“Hopefully not autoerotic defenestration.”
“How’s your first aid?”
“You remember that gangrenous issue we had in Mumbai?”
“I’ll do it, then.”
“Man, reading the rules pays off! It really is St. Darryl’s Day.”
“This hotel does not have complimentary robes, sir.”
“I don’t understand.”
“It was aggressive self-defense.”
“And suicide.”
“Let’s face it: this is Call of Cthulhu. Even the red herrings have tentacles.”
“She was either stabbed twice or twenty-seven times. Hard to tell.”
“Sir, what have I told you about being under-secretaries? Don’t get caught.”
“Ah, see, that’s where we’re the wiser. We keep the unimportant things in the wall safe.”
“Yes, it was a good idea to keep the important things in your room.”
“Use your manly wiles.”
“The party has grown tired of poking sensitive nerves with red-hot pokers…?”
“I wouldn’t say tired…”
“And is probably really upset that his cash cow has become a dead cow.”
“Side of beef.”
“Cutlet.”
“Short ribs.”
“Miss Post… well… she’s now Miss Posthumous.”
“You’ve had dealings with him, sir.”
“Was that the gentleman’s name?”
“That’s what you told me it was, sir.”
“That leads to two options.
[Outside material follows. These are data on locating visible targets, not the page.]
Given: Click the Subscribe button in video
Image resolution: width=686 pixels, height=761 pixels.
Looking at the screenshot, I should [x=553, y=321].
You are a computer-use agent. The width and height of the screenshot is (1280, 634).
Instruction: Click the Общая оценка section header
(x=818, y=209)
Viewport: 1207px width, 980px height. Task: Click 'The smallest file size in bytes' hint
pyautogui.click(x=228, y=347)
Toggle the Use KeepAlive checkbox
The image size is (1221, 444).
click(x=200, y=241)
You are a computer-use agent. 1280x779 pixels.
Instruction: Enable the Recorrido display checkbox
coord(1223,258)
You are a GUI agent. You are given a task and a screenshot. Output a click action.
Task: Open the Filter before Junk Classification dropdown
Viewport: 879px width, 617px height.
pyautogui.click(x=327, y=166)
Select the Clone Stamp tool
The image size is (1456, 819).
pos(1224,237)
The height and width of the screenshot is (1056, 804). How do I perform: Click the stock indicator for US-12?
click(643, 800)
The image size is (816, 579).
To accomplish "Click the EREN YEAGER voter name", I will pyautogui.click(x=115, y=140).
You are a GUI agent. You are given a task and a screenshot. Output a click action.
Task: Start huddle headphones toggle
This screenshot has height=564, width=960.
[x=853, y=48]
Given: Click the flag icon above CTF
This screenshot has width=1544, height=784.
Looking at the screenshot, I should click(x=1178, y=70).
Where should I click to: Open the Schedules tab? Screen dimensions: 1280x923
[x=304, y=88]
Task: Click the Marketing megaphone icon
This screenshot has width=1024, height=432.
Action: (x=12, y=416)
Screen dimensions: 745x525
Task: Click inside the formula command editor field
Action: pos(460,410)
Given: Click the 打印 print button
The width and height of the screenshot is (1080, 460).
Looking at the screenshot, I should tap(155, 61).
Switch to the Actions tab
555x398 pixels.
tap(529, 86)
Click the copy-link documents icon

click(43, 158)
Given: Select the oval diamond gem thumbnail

Either there’s a vast shortage of homicide detectives in this city, or he has some unknown connection to this.”
“When we go to Egypt, we will be foreigners. And when we’re foreigners, we will be up to no good.”
“Sounds like a happy endings kind of place.”
“No, there’s the word Shanghai. It’s a happy beginnings, but no happy endings kind of place.”